Our joke was this: the purpose of the system was not to track and measure and propagate the handling of customer issues. The purpose of the system was to indicate someone else is now responsible for solving the problem. Or, if you would rather paraphrase one of my favorite Douglas Adams jokes, the issue is now under a Somebody Else’s Problem field.
Because solving customer issues is difficult and frustrating, and being pressured by business could ruin a software engineer’s day. This is because when you’re a happy code monkey, and all you want to worry about is writing beautiful code and releasing cool features and drinking some coffee, solving a customer issue gets in your way.
You end up spending too much time sifting through endless logs, crossing your fingers and trying to reproduce an issue that only happens at 2 a.m. on a Friday, usually when a blue zebra is passing by. Spending your time on a heated support call is less fun than, say, drinking coffee quietly with your friends.
As R&D managers, we understand that our developers want nothing to do with solving customer issues. We want to make sure they are motivated and happy and efficient, and that they are free to challenge themselves by learning the latest buzz-worthy technologies and thinking up ways to introduce those into our product in a way that will make our customers happy.
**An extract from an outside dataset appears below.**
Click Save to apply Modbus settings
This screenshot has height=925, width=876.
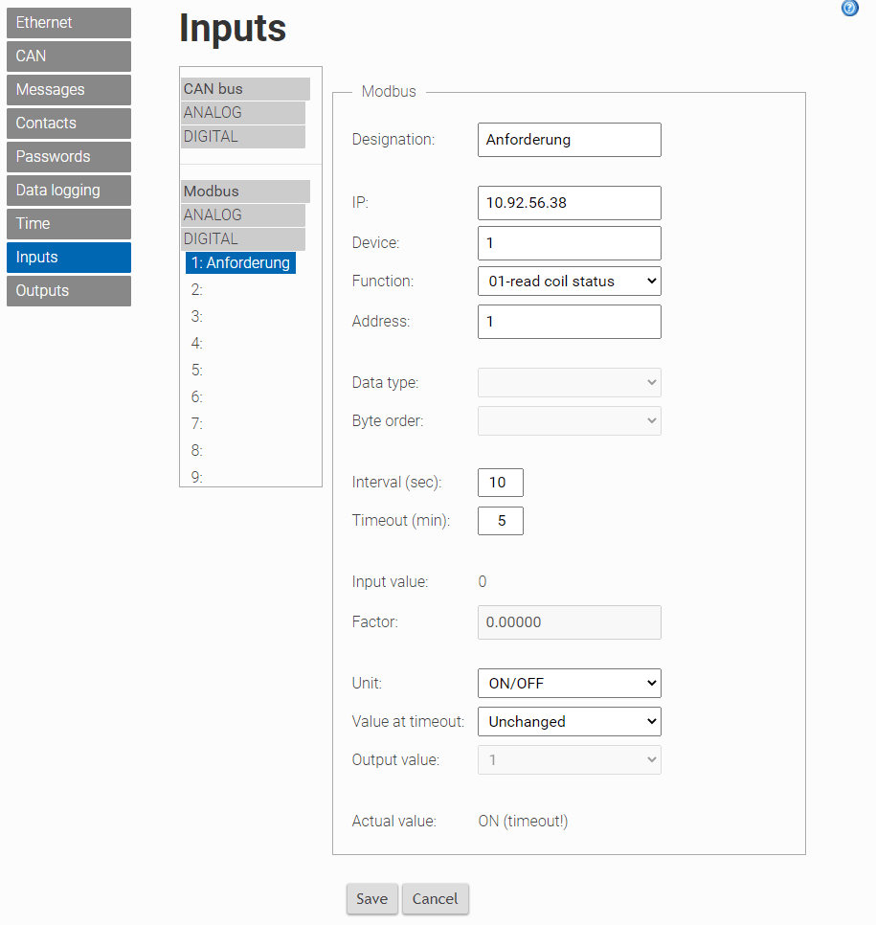tap(371, 898)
Additionally, as R&D managers, we are far more likely to understand the business impact of having too many support tickets or having support tickets that take too long to resolve. We know that the loss on such cases is twofold:
1. The customer that faced an issue and is waiting for a solution may become frustrated, and the company may lose their business.
2. Our engineers are busy solving that customer issue instead of delivering new value to the business.
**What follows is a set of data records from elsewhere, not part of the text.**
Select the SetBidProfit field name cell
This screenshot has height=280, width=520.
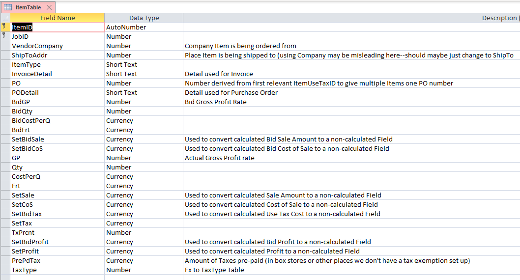[x=58, y=242]
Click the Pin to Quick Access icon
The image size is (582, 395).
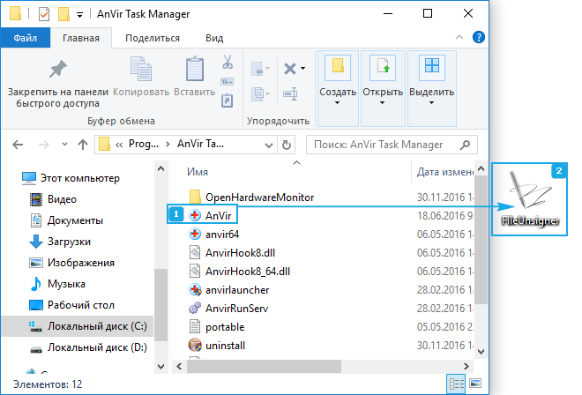click(x=57, y=70)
Therefore, as R&D managers, it is our responsibility to make sure that our engineers have the tools to handle these issues as efficiently as possible when they come up. It is our responsibility to make sure they are motivated, and that they understand the business impact of solving a customer issue as quickly as possible. And whenever possible, it is our job to make sure that they make our application as reliable and stable as possible to begin with.
That ensures that we have test coverage, and the right knowledge, practices and tools to ensure that we have as few customer issues as possible to begin with.
Happily, changes in dev culture usually means that “support” and “business” and even “customers” are not as far away as they used to be. When developing a SaaS platform, your developers often have an almost intimate, real-time ability to track what users are doing and how it impacts their experience. The culture of DevOps has done a lot for breaking the silos that used to separate the dev team from the support team, and to make sure that all members of the team engage and understand how the code they write and the issues they resolve help our customers.
I hope you already found the way to motivate your team to solve such issues, and that they have enough time to drink coffee. If you and your team are still struggling, we suggest bringing in a live debugging tool that can help them solve customer issues even faster, by making sure they have all the data they need at their fingertips, and that they can instantly reproduce any issue in a live, remote environment. Live debugging tools give your engineers a developer-friendly experience, and also gives them the power to reduce issue resolution time, too. Now, all you need to worry about is that your engineers have enough coffee.